Abstract:Data imputation is a crucial task due to the widespread occurrence of missing data. Many methods adopt a two-step approach: initially crafting a preliminary imputation (the "draft") and then refining it to produce the final missing data imputation result, commonly referred to as "draft-then-refine". In our study, we examine this prevalent strategy through the lens of graph Dirichlet energy. We observe that a basic "draft" imputation tends to decrease the Dirichlet energy. Therefore, a subsequent "refine" step is necessary to restore the overall energy balance. Existing refinement techniques, such as the Graph Convolutional Network (GCN), often result in further energy reduction. To address this, we introduce a new framework, the Graph Laplacian Pyramid Network (GLPN). GLPN incorporates a U-shaped autoencoder and residual networks to capture both global and local details effectively. Through extensive experiments on multiple real-world datasets, GLPN consistently outperforms state-of-the-art methods across three different missing data mechanisms. The code is available at <a class="link-external link-https" href="https://github.com/liguanlue/GLPN" rel="external noopener nofollow">this https URL</a>.

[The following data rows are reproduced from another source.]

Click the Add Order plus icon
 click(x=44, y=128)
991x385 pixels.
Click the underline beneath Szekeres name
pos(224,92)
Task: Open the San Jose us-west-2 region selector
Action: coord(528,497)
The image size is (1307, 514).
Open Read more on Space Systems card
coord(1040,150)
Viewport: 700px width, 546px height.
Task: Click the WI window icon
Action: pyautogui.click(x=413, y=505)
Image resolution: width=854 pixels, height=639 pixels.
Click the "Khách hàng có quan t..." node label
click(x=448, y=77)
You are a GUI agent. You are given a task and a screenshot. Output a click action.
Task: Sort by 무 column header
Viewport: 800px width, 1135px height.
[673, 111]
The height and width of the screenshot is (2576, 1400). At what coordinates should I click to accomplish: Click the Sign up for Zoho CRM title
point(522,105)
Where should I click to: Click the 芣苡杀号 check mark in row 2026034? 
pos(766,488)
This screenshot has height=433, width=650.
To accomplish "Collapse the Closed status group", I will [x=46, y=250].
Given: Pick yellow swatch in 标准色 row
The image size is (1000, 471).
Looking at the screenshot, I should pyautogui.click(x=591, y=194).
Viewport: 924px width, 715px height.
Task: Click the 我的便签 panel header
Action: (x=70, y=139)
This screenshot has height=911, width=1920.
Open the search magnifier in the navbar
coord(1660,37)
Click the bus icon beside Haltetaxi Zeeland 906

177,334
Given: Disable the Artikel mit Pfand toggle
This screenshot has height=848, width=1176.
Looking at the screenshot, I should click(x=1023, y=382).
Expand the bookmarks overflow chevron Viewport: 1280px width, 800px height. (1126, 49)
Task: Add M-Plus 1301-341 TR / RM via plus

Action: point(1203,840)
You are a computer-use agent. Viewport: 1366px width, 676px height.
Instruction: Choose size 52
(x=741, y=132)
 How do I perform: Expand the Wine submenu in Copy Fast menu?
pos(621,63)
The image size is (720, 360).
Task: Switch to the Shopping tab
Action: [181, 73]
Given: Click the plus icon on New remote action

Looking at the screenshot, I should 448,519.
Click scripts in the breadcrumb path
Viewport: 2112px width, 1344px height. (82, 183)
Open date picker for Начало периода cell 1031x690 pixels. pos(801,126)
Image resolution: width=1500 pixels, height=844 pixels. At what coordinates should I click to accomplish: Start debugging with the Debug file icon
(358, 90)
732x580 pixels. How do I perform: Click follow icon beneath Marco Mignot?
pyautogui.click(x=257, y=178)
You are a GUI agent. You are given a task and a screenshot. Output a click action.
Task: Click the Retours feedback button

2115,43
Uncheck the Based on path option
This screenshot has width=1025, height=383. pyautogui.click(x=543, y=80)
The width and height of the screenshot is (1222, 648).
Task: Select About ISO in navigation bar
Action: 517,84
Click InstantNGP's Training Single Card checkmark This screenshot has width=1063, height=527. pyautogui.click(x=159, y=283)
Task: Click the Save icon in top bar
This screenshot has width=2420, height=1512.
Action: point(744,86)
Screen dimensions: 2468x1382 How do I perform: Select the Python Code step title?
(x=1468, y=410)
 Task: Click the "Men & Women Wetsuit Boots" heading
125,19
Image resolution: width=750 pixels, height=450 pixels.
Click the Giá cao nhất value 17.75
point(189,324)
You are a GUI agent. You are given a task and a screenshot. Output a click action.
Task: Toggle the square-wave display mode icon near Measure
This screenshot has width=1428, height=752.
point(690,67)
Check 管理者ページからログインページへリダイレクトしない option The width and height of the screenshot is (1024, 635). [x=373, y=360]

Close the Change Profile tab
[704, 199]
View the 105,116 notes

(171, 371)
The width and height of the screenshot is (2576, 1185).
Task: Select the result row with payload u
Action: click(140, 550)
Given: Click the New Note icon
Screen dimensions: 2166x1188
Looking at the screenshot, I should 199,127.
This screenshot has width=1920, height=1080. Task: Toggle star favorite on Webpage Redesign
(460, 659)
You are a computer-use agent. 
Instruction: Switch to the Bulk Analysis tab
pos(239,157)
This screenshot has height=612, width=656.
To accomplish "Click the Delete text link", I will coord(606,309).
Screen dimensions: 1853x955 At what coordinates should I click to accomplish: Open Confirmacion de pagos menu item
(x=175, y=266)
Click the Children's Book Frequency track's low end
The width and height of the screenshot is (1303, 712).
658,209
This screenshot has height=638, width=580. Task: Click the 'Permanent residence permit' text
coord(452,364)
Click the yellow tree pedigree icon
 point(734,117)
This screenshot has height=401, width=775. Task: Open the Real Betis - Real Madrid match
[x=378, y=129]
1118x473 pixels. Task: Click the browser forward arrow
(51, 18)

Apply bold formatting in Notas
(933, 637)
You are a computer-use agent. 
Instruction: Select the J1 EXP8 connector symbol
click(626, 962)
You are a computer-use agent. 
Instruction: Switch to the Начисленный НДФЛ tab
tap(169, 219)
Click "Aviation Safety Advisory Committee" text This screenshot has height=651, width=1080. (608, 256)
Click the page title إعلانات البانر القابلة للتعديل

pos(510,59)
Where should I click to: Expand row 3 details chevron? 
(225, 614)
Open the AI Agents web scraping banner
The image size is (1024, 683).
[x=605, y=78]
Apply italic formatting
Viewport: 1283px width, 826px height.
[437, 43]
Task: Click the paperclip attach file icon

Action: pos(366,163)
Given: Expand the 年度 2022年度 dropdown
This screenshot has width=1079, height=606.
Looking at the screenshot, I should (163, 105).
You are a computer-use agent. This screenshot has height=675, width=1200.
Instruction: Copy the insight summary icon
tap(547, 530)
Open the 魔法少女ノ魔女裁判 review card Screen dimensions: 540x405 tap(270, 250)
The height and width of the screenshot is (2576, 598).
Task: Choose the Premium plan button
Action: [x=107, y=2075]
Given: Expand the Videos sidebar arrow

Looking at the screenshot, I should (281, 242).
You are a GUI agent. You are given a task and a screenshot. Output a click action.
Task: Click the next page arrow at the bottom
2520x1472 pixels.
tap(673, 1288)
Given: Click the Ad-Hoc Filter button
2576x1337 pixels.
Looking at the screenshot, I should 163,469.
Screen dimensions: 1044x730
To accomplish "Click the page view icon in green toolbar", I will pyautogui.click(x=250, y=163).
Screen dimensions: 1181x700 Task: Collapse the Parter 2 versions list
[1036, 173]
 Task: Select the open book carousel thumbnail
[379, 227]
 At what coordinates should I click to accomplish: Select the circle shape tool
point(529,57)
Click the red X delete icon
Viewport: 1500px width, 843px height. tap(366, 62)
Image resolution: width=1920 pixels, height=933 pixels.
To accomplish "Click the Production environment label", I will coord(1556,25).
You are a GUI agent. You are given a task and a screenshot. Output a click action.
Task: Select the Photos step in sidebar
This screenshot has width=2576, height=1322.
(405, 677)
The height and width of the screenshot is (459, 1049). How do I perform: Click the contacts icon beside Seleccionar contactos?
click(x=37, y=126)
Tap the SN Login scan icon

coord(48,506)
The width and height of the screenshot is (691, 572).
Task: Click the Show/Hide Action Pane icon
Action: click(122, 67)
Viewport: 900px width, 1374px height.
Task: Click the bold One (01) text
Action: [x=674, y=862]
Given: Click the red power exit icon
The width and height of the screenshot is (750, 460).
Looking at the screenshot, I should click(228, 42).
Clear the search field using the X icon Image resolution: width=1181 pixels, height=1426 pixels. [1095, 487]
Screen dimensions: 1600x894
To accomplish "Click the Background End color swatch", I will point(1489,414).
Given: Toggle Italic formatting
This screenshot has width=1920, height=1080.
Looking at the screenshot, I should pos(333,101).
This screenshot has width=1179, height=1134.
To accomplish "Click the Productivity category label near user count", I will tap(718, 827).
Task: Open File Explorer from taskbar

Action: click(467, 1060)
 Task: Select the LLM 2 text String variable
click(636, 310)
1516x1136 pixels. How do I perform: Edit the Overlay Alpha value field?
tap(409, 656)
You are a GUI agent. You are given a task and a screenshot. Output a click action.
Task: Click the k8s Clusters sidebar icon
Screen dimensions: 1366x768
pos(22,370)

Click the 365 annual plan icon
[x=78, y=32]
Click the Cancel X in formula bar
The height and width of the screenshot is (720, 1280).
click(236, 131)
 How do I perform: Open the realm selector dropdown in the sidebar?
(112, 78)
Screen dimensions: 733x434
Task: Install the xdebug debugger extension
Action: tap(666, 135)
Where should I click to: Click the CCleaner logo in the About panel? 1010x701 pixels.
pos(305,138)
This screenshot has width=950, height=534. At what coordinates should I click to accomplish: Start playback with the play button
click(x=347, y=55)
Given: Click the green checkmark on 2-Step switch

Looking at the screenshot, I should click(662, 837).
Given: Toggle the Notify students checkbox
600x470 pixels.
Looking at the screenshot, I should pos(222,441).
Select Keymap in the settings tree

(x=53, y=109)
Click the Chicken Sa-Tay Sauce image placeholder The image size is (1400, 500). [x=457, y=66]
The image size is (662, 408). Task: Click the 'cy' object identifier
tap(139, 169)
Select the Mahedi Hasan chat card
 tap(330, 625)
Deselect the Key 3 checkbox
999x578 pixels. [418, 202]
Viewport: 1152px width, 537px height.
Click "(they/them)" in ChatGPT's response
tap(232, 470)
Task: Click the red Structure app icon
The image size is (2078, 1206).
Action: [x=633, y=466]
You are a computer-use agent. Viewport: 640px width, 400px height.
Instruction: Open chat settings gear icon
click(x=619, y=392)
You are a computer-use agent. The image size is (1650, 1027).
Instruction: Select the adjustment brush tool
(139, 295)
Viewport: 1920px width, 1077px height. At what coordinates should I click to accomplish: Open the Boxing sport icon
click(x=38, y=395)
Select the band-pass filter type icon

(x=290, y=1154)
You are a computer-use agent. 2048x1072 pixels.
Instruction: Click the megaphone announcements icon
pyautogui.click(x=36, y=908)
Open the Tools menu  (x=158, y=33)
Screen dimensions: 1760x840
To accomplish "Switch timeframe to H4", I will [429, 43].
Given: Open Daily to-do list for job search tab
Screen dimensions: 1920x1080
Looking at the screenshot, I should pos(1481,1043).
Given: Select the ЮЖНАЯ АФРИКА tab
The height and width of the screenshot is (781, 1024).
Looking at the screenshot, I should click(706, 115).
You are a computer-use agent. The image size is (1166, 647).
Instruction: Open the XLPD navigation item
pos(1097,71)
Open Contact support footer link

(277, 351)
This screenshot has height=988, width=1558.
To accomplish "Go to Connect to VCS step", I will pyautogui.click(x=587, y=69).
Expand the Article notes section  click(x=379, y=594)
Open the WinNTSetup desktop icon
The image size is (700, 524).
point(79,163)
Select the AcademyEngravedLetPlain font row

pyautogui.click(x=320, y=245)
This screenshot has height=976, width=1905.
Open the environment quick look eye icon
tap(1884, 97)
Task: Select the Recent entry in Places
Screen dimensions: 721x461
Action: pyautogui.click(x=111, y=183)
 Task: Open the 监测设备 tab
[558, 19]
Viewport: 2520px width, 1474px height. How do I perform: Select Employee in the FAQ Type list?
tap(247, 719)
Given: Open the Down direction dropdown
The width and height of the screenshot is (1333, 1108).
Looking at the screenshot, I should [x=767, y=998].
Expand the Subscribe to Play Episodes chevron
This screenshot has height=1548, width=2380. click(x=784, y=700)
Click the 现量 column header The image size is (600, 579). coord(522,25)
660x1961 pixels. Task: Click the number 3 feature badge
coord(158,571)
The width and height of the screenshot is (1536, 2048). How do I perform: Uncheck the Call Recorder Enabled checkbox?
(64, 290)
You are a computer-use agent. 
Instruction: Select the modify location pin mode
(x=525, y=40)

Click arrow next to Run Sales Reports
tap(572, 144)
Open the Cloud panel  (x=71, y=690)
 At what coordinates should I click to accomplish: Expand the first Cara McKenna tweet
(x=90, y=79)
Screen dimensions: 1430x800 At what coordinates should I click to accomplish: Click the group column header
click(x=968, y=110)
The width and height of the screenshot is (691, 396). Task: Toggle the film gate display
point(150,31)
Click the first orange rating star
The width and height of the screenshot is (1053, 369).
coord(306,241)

What problem does this paper attempt to address?
The problem that this paper attempts to solve is: How to improve the existing "draft - then - refine" paradigm from the perspective of Graph Dirichlet Energy when dealing with missing data. Specifically, the author observes that simple "draft" steps (such as mean imputation or KNN imputation) will lead to a significant reduction in Graph Dirichlet Energy, thus requiring a "refine" step that can restore the overall energy balance. However, existing refinement techniques (such as Graph Convolutional Network, GCN) tend to further reduce Dirichlet Energy, resulting in overly smoothed final imputation results and affecting the imputation effect.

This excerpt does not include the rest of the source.